In [5]: DChildNoType.arg == DChildNoType().arg
Out[5]: False

@ericvsmith While you're right that the above is syntactically valid python code, so is assigning a field to an untyped attribute as far as I'm concerned, which you already raise an exception for (see several messages earlier). I'm not arguing that you should not have this exception, to be clear, it's helpful! What I'm arguing for is another exception that would be in the same category of an error that improves usability for this particular package. I'm not sure how you could/should fix this, but I do think this is a pretty gnarly issue. Here's a PEP saying that "Python will remain a dynamically typed language, and the authors have no desire to ever make type hints mandatory, even by convention." https://peps.python.org/pep-0484/#non-goals

justanotherscriptkiddienerd commented 1 month ago

True tho

ericvsmith commented 1 month ago

@jstjohn: annotations (aka type hints) are absolutely mandatory for dataclasses. PEPs are historical documents, and are only valid at a point in time.

jstjohn commented 1 month ago

@ericvsmith sure. My point was more about how arguing for technically valid Python code isn't necessarily the right way to go in this case, due to the peculiarities of data classes.

Question: what if you went with your statement all the way then about how type annotations are absolutely manditory in this case: print a warning message whenever a data class wrapper encounters a non-annotated attribute with a pointer to how the code is probably not doing what they think it is.

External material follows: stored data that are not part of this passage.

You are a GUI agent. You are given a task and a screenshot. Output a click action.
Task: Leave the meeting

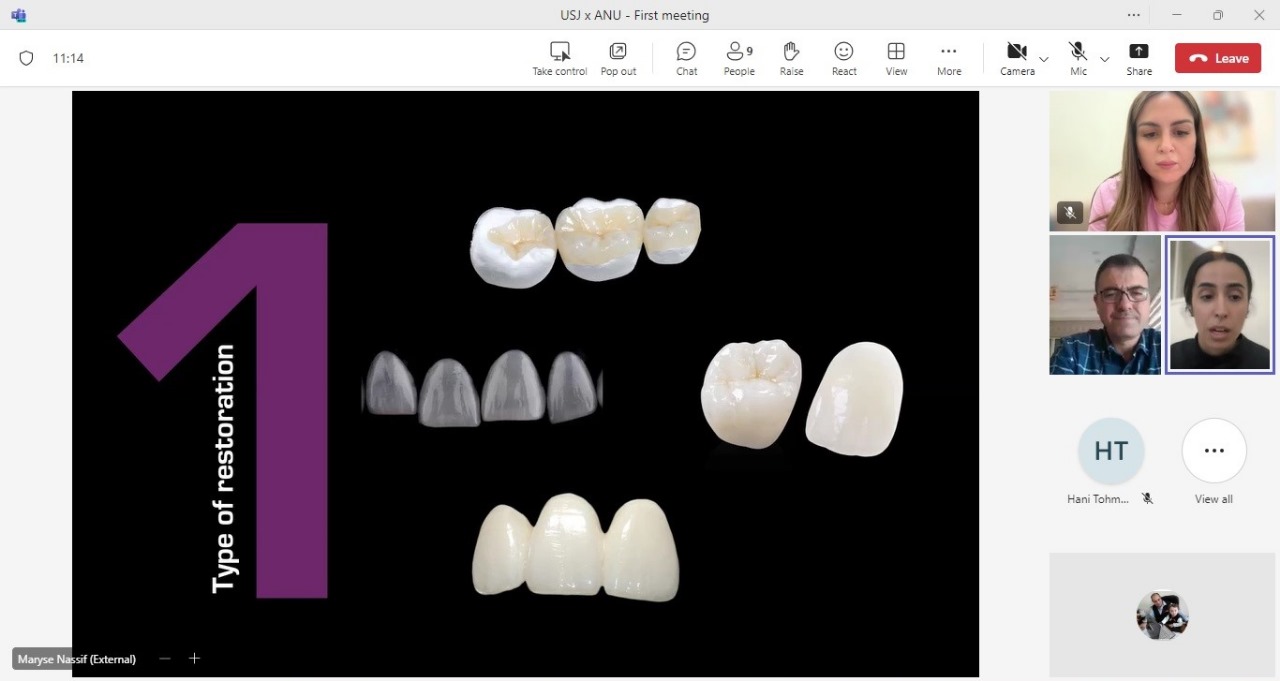[x=1217, y=58]

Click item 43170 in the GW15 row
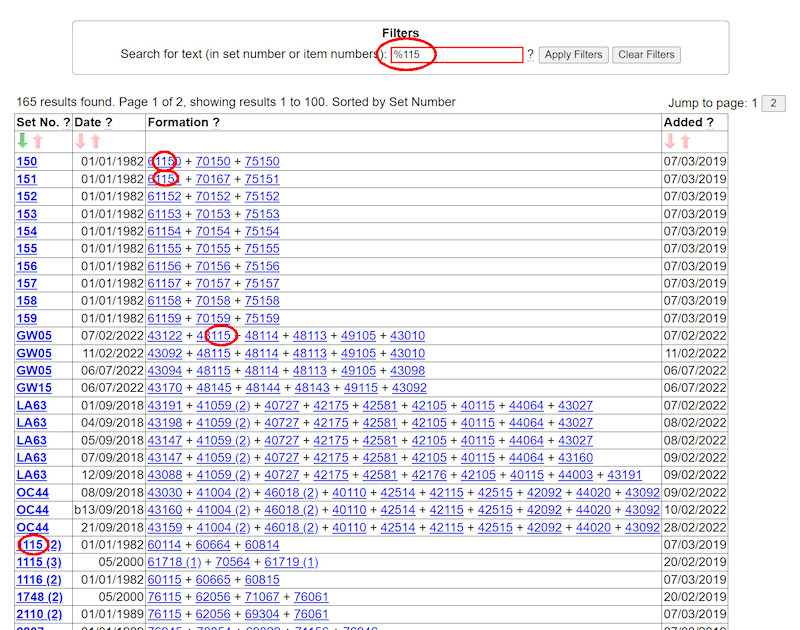[165, 388]
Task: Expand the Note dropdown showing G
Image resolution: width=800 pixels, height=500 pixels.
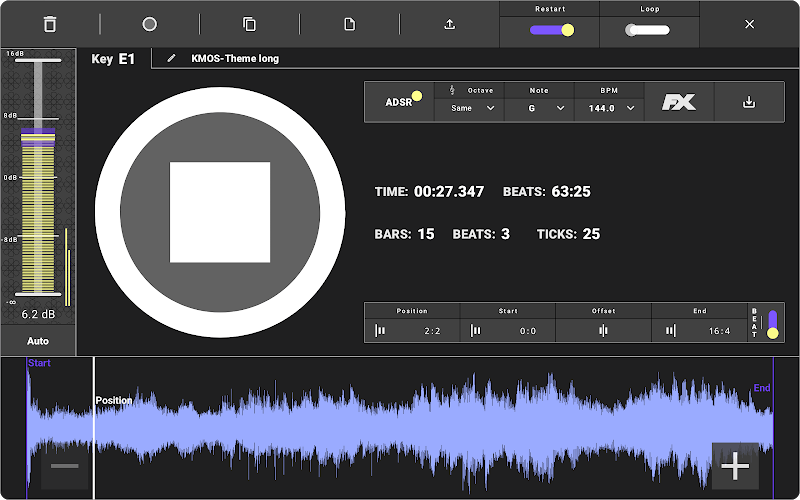Action: [538, 108]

If you could find a way to specifically figure out if an attribute shares the name of a parent field, that would be best, but a warning when unannotated attributes are encountered would still be very useful, especially if there's a nice way to turn the warning off if a user knows what they're doing?

The warning could include something about how they are not processed by the data class wrapper into init, and will be overridden at init time by any fields that share that name, if such a field exists in the parent class hierarchy?